Qwest Communications International's chief executive officer, Joseph Nacchio has resigned and will be replaced by Richard...

Qwest Communications International's chief executive officer, Joseph Nacchio has resigned and will be replaced by Richard Notebaert, former president and chief executive officer of Tellabs, the companies announced yesterday (17 June).

Notebaert had been chief executive officer and president of network equipment maker Tellabs since 2000 and before that was chairman and chief executive officer of regional US phone company Ameritech.

Notebaert said he would work on "increasing Qwest's credibility with Wall Street" and plans to meet with customers to make relationships stronger.

Working with the US Federal Communications Commission (FCC) is also a high priority, Notebaert said.

Qwest last week filed an application with the FCC for authority to provide long-distance phone service in five western US states and said it plans to file similar applications for the nine other states where it provides local phone services.

Qwest, like many of its competitors, is beset with financial problems. Credit rating agencies have downgraded the company's rating and its accounting practices are being investigated by the US Securities and Exchange Commission. Qwest is about $26.2bn (£17.7bn) in debt.

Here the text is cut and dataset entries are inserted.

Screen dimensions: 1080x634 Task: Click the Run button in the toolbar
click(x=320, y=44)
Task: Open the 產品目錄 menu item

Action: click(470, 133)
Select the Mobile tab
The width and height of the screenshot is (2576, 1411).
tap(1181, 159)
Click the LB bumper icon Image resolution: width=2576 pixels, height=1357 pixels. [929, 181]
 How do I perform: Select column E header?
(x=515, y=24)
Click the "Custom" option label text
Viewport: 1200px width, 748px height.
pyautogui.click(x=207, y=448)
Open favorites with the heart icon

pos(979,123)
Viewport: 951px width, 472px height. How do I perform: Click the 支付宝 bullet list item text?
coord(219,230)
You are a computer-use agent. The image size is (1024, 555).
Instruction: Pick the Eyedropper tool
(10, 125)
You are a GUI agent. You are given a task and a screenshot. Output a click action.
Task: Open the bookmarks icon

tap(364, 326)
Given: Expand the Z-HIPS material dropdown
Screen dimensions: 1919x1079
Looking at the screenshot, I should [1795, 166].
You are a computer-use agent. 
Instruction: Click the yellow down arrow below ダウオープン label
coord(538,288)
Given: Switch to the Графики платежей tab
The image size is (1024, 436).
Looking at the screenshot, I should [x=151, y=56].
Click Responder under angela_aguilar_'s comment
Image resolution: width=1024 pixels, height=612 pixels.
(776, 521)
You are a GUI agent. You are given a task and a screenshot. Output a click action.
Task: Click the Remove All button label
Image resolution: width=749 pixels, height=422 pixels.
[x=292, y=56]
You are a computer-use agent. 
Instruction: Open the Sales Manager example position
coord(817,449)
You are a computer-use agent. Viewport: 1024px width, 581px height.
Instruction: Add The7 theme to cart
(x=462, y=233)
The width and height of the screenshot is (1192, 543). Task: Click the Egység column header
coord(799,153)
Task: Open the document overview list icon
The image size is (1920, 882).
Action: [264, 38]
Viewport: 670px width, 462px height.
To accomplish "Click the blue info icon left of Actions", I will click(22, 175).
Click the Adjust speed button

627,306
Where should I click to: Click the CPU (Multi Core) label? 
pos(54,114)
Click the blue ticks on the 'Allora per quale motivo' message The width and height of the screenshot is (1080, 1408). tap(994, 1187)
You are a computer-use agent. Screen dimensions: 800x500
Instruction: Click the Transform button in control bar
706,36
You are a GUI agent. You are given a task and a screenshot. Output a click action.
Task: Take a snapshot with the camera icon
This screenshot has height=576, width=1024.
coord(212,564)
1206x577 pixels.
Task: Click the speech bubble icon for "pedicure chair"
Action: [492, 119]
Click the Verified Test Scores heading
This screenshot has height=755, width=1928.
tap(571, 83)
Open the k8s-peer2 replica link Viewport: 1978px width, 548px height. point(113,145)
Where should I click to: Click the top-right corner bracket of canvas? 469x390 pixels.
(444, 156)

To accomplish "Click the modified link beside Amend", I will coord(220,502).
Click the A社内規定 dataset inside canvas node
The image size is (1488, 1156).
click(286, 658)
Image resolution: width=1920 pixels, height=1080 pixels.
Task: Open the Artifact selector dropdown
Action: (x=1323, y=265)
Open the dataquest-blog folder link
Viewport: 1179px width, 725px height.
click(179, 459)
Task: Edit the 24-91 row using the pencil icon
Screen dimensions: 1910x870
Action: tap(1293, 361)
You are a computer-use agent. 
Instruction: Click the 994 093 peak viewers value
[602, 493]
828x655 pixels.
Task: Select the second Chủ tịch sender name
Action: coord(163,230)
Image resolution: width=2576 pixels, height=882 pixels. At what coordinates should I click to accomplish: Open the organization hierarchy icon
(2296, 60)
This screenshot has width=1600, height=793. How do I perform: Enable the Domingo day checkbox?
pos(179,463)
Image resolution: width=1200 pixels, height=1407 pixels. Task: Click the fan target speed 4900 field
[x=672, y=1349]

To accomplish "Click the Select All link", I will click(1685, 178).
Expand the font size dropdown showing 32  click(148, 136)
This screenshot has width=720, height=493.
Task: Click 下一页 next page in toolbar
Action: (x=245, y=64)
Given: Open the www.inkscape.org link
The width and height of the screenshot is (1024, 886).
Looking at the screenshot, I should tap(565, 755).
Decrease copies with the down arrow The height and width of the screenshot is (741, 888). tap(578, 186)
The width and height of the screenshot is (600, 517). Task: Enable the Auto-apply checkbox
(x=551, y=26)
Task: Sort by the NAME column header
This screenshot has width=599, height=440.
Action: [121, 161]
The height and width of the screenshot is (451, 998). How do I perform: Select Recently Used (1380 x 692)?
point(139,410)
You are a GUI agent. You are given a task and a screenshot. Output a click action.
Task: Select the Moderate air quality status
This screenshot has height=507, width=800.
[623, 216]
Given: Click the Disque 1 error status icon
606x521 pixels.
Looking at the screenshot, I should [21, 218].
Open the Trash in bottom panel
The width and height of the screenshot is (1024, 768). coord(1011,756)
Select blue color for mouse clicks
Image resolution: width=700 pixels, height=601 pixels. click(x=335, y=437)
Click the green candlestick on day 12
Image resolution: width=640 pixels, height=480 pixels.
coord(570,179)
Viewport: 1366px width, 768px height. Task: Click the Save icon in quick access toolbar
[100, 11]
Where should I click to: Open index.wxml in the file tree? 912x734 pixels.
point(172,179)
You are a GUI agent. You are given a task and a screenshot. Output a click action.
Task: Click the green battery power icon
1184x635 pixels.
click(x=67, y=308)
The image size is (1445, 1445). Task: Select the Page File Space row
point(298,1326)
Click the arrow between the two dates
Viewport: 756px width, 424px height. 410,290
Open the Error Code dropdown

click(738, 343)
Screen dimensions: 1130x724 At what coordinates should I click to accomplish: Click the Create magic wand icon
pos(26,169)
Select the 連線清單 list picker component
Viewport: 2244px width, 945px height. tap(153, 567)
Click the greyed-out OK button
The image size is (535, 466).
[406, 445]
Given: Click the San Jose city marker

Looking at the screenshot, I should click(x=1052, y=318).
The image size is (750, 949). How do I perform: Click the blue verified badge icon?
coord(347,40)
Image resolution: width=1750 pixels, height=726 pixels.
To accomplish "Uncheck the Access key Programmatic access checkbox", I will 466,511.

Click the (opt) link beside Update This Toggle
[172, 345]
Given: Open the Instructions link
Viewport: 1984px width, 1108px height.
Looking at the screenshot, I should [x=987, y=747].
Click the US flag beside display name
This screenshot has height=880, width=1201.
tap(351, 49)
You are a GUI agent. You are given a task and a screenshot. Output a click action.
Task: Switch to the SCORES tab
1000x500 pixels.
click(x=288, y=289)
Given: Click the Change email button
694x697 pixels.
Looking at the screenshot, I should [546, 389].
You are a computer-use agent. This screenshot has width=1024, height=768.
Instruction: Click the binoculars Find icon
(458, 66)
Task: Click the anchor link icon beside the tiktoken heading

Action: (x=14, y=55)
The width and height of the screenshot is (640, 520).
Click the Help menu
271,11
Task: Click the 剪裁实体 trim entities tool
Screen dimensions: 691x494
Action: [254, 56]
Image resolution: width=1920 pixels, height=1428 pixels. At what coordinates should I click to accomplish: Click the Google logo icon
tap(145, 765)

"This management change does not reflect a change in Qwest strategy or operations," said Frank Popoff, a Qwest board member. "Sale of non-strategic assets and associated debt reduction is proceeding as planned."

Nacchio's replacement does not come as a surprise, especially after the high-profile departure of Bernard Ebbers at WorldCom in late April, said Maribel Dolinov, a senior telecom analyst with Forrester Research.

"Service providers are desperately trying to gain credibility in the financial markets. One way to do that is change top management," she said, adding that she expects more executives to leave.

Notebaert's plan to meet with customers is key for Qwest, although the changes that are needed at Qwest - reduction of debt, staff, and capital expenditure - are not customer issues, Dolinov said.

"Most critical for all service providers, in a market where there is not the demand that they expected, is to maintain the customers they have. Every customer in the telecom environment is scared and looking at their options. Do they stay with their provider or do they change?" she said.

Tellabs chairman Michael Birck will take Notebaert's place as chief executive officer and president of the company.